James Cunningham, the new U.S. Ambassador to Afghanistan, said Monday that the rash of recent incidents was eroding "confidence and trust" in the partnership between the allies and the Afghans.
"It's obviously very troubling, not just to us, but it's also very troubling to our Afghan partners," Cunningham said in his first public comments since taking over the Kabul diplomatic post from Ryan Crocker.
"There's a lot of work being done to understand why this is happening," Cunningham said. "Obviously, this undermines or attacks that confidence and trust."
At least 107 U.S. and NATO troops have been killed in insider attacks since 2007, according to Defense Department and International Security and Assistance Force statistics.

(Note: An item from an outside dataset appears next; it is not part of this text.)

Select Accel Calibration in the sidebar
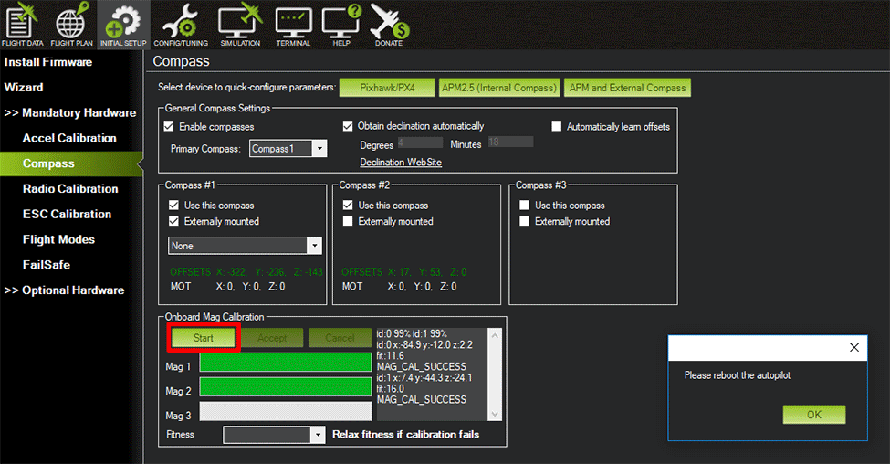This screenshot has width=890, height=464. (70, 138)
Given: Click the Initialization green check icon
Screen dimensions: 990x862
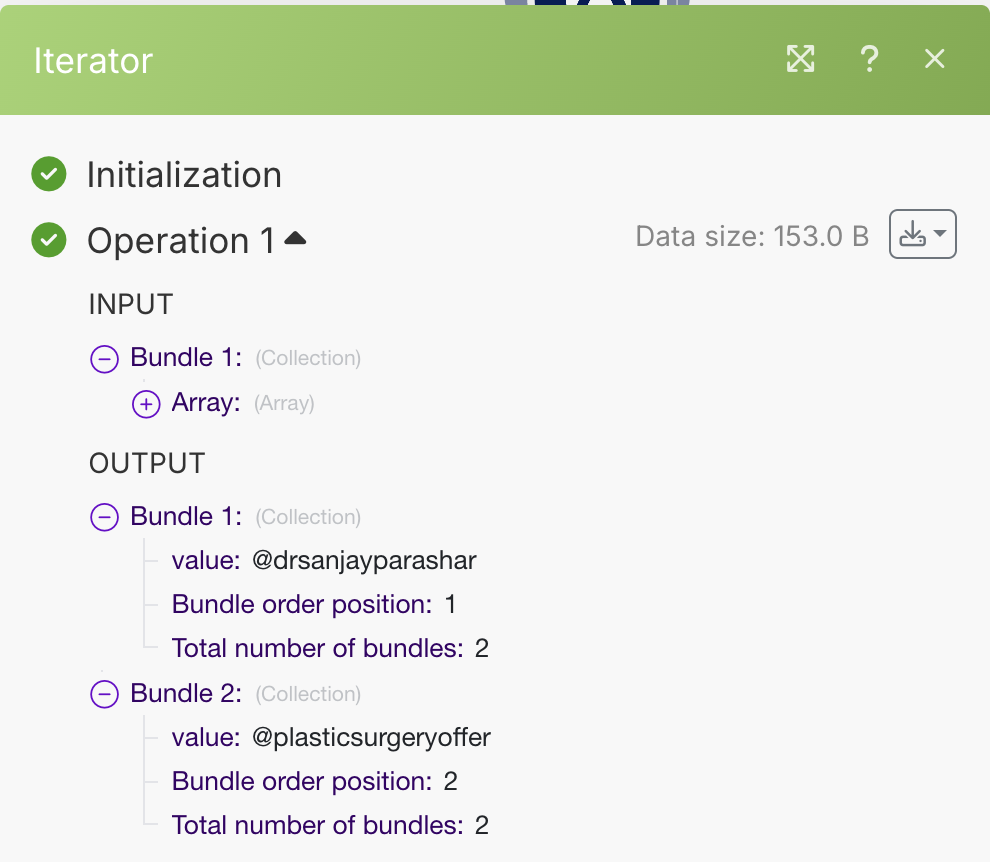Looking at the screenshot, I should coord(48,174).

From 2007 through 2011, at least 70 coalition troops were killed, and 37 more have lost their lives in 27 attacks in 2012. The tally for insider attacks has already surpassed the bar set in 2011 when U.S. and coalition units lost 35 troops.
Panetta and Dempsey renewed their assertion that the attacks were "isolated incidents" in a growing overall Afghan National Security Force of soldiers and police now approaching 350,000 in total strength.
"These incidents that now involve 31 Afghans do not reflect the pride and dedication of the 350,000 soldiers and police of the Afghan National Security Forces," Panetta said.
German Brig. Gen. Gunter Katz, an ISAF spokesman, said most of these incidents don't necessarily occur because of connections to the Taliban.
"Most of these incidents were caused by personal grievances, by a stress situation, or by battle fatigue," Katz said at a briefing in Kabul on Monday.
The incidents have not caused the allies to reconsider the 2014 withdrawal timeline for combat troops or contemplate an overhaul of the ways in which Afghan and allied troops interact, said George Little, a Pentagon spokesman.
Instead, "the focus has been on improving the vetting process" for Afghan recruits. "We're committed to strengthening that process as we go forward," Little said Monday.
The vetting process has been targeted for improvement for more than a year. Panetta said investigators do forensics on each killing to figure out where the vetting process failed and how the U.S. and coalition forces can improve it.
The U.S. military introduced the Guardian Angel program in which at least one soldier acts in the role of a military "designated driver" to be on guard when troops are in the presence of Afghans, Army leaders announced to Congress in May 2011.
Army Brig. Gen. Stephen Townsend, director of the Pakistan/Afghanistan Coordination Cell, told a House hearing that it was impossible to devise a "fail-safe system" for stopping insider attacks but "you can always post a guard to over watch what they're doing if at any time they feel the threat warrants it."
Guardian Angels carry weapons when other troops would be unarmed in dealings with the Afghans. "This guardian angel is prepared to fight, and he's in a position of advantage to over watch that activity, and that's what he does," Townsend said.